**THE PROBLEM**
Your job is to report every line of the entries that has "Collapse".

**INFORMATION GIVEN**
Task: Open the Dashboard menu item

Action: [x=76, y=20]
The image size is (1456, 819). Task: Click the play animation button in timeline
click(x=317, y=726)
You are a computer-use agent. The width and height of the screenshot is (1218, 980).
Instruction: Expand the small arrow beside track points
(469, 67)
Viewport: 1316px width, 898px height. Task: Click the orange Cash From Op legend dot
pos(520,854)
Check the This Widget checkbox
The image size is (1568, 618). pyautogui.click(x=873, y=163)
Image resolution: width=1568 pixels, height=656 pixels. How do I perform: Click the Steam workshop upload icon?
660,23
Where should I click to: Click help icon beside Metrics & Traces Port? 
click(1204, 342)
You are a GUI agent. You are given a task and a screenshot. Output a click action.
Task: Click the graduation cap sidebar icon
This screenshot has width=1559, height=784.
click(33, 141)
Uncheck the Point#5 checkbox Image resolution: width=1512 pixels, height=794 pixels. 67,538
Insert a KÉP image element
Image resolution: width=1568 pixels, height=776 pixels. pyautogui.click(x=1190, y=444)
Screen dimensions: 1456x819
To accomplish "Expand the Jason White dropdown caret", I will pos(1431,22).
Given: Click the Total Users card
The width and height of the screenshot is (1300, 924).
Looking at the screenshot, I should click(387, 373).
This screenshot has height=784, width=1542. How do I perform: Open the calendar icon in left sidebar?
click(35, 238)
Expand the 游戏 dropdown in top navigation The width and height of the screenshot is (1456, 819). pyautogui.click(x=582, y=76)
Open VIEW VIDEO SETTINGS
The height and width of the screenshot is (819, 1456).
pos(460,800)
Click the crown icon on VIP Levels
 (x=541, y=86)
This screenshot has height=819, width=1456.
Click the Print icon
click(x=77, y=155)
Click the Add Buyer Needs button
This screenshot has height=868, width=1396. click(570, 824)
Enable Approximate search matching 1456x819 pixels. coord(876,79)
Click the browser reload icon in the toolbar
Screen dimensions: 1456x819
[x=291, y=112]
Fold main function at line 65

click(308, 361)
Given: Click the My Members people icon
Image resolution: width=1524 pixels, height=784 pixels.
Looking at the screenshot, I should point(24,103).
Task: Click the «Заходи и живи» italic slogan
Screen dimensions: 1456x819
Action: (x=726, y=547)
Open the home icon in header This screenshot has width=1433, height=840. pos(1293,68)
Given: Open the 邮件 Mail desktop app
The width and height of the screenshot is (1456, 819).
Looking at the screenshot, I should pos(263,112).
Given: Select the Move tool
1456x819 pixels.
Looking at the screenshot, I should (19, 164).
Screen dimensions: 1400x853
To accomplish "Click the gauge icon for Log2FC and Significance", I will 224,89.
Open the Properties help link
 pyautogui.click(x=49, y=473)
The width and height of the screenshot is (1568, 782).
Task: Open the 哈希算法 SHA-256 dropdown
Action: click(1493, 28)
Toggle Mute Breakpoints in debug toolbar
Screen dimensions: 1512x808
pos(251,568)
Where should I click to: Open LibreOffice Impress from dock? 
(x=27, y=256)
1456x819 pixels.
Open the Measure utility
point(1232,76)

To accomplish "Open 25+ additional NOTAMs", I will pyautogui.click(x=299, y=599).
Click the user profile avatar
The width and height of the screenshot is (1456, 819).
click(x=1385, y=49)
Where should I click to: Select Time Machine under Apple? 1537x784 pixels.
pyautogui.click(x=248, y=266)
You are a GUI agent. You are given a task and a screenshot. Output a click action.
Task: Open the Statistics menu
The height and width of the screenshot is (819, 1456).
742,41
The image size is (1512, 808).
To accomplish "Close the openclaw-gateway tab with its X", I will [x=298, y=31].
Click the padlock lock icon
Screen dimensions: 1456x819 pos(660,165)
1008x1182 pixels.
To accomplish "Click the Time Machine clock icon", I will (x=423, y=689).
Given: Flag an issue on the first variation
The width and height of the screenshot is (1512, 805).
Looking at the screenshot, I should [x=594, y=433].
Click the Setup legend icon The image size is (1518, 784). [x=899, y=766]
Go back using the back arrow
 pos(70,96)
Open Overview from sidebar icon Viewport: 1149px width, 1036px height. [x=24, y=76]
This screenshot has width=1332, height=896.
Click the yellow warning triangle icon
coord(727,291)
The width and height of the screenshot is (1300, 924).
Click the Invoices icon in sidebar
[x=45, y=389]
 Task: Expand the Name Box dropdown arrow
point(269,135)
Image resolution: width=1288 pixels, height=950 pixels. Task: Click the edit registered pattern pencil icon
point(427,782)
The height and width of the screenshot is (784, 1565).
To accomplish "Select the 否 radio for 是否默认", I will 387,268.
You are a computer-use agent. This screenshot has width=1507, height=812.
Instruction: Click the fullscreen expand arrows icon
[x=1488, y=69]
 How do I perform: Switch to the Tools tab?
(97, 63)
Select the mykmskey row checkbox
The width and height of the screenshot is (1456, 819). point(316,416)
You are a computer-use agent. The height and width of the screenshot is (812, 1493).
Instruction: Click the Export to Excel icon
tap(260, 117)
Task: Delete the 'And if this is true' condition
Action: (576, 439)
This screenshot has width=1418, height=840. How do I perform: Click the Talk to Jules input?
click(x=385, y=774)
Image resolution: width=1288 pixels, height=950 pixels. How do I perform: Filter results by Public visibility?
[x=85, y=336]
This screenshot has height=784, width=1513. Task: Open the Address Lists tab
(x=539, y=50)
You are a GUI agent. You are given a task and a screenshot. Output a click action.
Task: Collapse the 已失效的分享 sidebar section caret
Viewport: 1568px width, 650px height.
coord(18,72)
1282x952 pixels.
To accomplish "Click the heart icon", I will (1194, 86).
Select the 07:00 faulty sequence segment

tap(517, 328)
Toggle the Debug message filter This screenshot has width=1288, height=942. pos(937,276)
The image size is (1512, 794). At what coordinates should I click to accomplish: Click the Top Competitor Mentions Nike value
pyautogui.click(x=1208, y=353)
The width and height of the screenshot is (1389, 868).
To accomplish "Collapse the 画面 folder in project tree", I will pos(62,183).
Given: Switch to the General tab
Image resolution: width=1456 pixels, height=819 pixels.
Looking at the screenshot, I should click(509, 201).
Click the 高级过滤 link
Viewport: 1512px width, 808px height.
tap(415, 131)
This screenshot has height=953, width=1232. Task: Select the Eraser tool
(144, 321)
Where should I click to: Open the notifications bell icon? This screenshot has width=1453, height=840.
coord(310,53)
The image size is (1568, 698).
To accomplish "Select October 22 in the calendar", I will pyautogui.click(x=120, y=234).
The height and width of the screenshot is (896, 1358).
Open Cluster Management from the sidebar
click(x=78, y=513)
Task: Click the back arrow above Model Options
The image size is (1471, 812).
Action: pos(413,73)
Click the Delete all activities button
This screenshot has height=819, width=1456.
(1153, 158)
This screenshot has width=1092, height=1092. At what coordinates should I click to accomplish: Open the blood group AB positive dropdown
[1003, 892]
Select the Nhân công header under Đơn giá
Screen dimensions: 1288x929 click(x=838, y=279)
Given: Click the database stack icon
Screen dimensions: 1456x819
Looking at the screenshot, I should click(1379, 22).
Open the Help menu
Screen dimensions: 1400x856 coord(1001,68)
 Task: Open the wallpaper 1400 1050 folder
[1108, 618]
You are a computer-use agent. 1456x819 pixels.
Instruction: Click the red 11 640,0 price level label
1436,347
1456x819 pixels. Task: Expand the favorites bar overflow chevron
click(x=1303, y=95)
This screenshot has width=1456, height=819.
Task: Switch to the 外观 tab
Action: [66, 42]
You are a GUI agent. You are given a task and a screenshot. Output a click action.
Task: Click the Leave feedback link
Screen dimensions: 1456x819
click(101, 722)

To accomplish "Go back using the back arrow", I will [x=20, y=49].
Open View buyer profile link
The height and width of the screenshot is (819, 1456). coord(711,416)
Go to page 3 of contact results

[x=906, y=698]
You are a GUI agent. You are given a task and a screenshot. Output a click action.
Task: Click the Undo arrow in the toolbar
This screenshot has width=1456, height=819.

**TASK RESULT**
Task: Collapse the 已失效的分享 sidebar section caret
To accomplish "Collapse the 画面 folder in project tree", I will pos(62,183).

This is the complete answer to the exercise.